A Dog’s
Journey **
Dir: Gail Mancuso. With: Dennis Quaid, Betty Gilpin, Marg
Helgenberger, Kathryn Prescott. 108 mins. Cert: PG
This week’s dogtainment is the sequel to 2017’s A Dog’s Purpose, the Lasse Hallström
holiday timekiller chiefly notable for its faithful translation of author W.
Bruce Cameron’s bizarre concept: its onscreen walkies were narrated by a
free-floating canine spirit (bearing the voice of Frozen’s Josh Gad) who jumped from dog’s body to dog’s body like
Scott Bakula – Barkula, maybe? – in some canine Quantum Leap reboot. On a second runout, that USP seems less
eccentric, but equally some of the oddball novelty has worn off. Four credited
screenwriters – including former Simpsons
scribes Maya Forbes and Wally Wolodarsky, upping the poop-joke quotient –
merely use that astral projection to usher another conveyor belt of pooches
through much the same cornily conservative scenarios the studios churned out in
Rin Tin Tin’s heyday.
Only its restlessness feels entirely novel, tailored as it is
to wet-nosed viewers made distractible by hours of scrolling through
floofcentric Instagram feeds. Bailey, Spirit Gad’s ultimate destination first
time round, has settled on the ever-workshirted Dennis Quaid’s perpetually
sundappled farm, yet – tissues at the ready – he hasn’t long for this world.

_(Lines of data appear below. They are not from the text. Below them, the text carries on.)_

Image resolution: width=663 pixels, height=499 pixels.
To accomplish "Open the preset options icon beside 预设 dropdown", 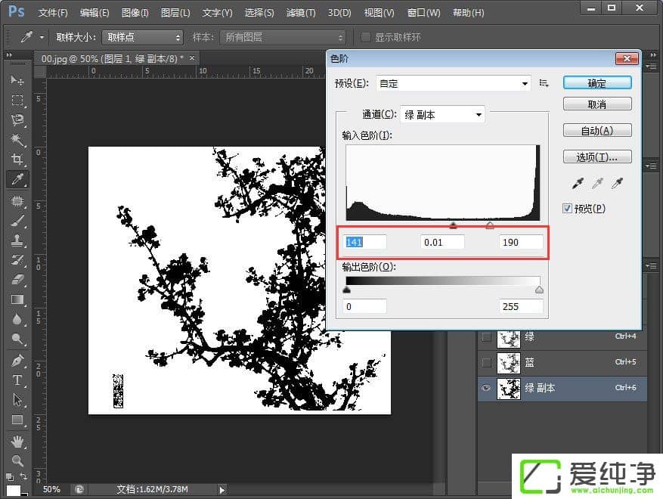I will point(544,83).
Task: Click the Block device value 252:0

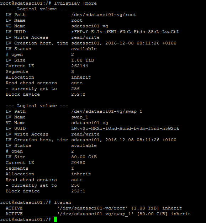Action: (78, 94)
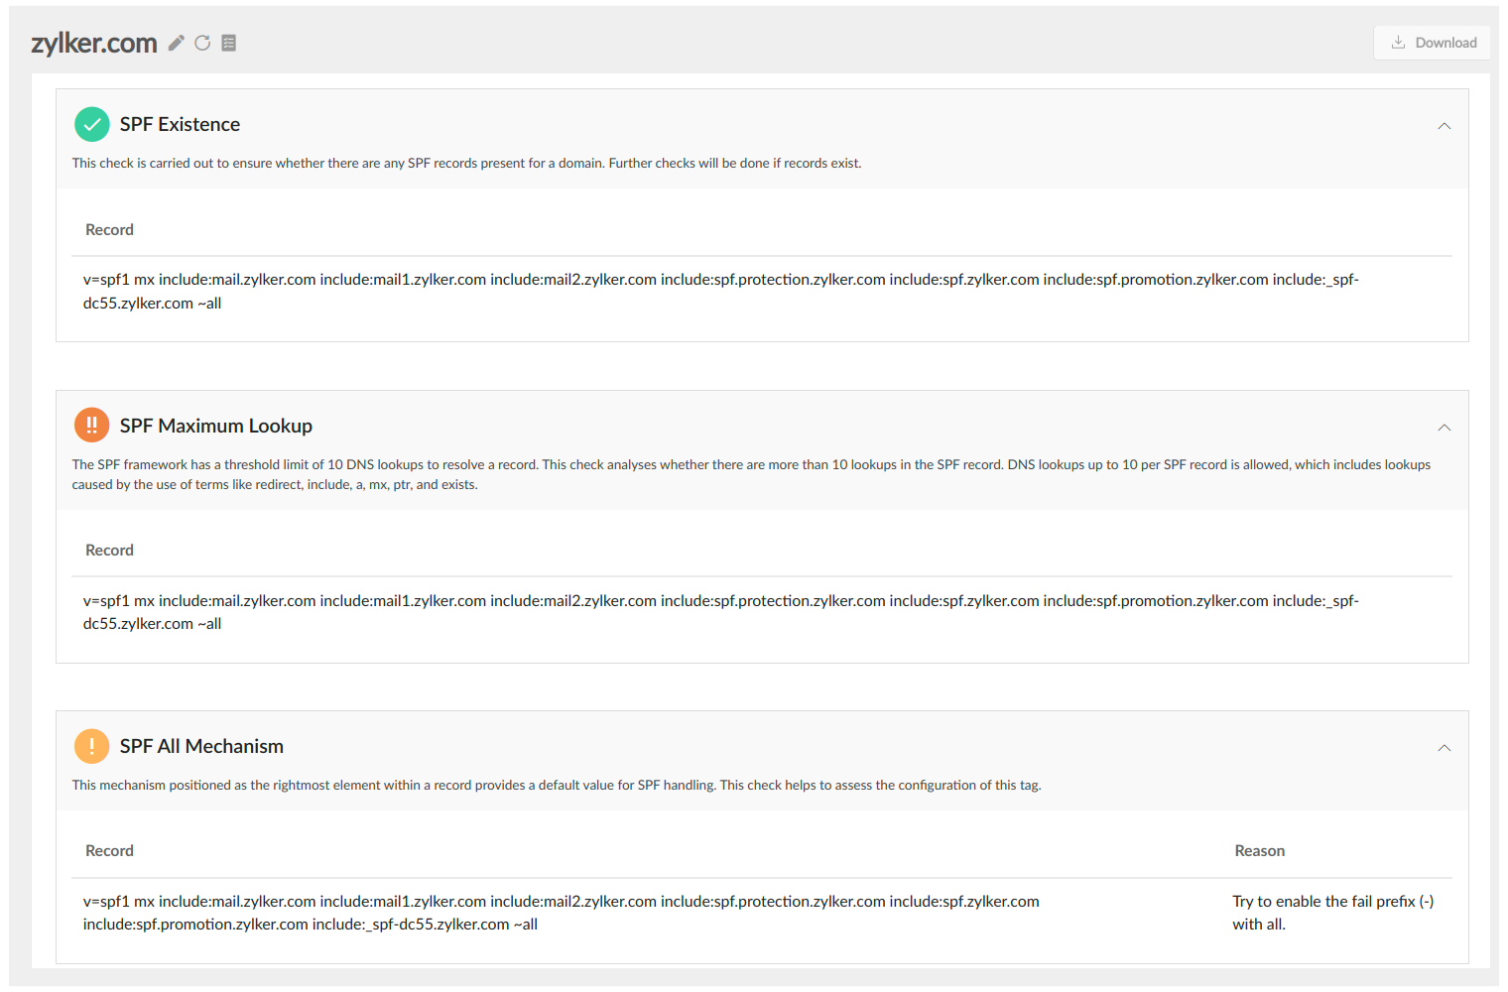Click the green SPF Existence success icon

pos(91,124)
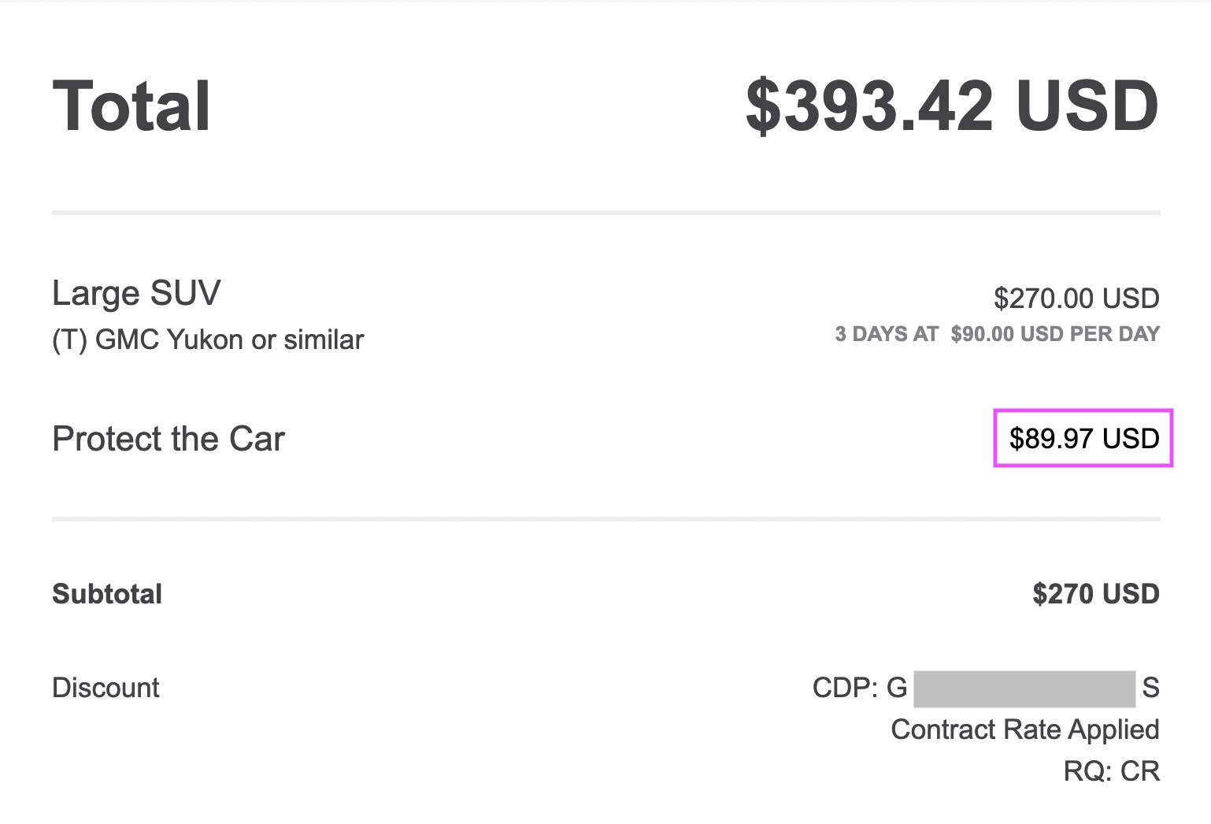This screenshot has height=824, width=1211.
Task: Click the 3 DAYS AT text
Action: coord(887,334)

Our spirit guide must thus find his way back in another form, an odyssey that
entails shepherding Quaid’s songbird granddaughter Clarity Jane (Kathryn
Prescott) away from G.L.O.W.’s Betty
Gilpin, marked as a Bad Mother by her tendency to liberally decant Pinot Grigio
in the hours before sundown. Here we spot evangelically minded producers Walden
Media’s pawprint: images of Bailey bounding through a celestial wheatfield, as if
in an ad for some new, consecrated Winalot Prime recipe, push the
dog-as-guardian-angel line further still.
Any cheap tears can be attributed to the way Cameron’s writing rubs up against earthlier experiences: seeing out thunderstorms alongside one’s pet, sudden health crises, ominous visits from the vet. (The finale goes full-blown Six Feet Under, with Mark Isham’s score shamelessly recycling Sia’s “Breathe Me”.) Yet as signalled by one character’s cursory cancer treatment, there’s nothing much for the human performers to sink their teeth into: Quaid eventually succumbs to comical old-age latex, having long ceded the screen to the slobbering selling points. By their very nature, dog lovers may be more forgiving and enthusiastic, but between 80-90% of it is reaction shots of trained mutts; right through to the closing-credit snapshots of the crew’s “Forever Friends”, the movie is almost literally all puppy eyes.
A Dog's Purpose opens in cinemas nationwide today.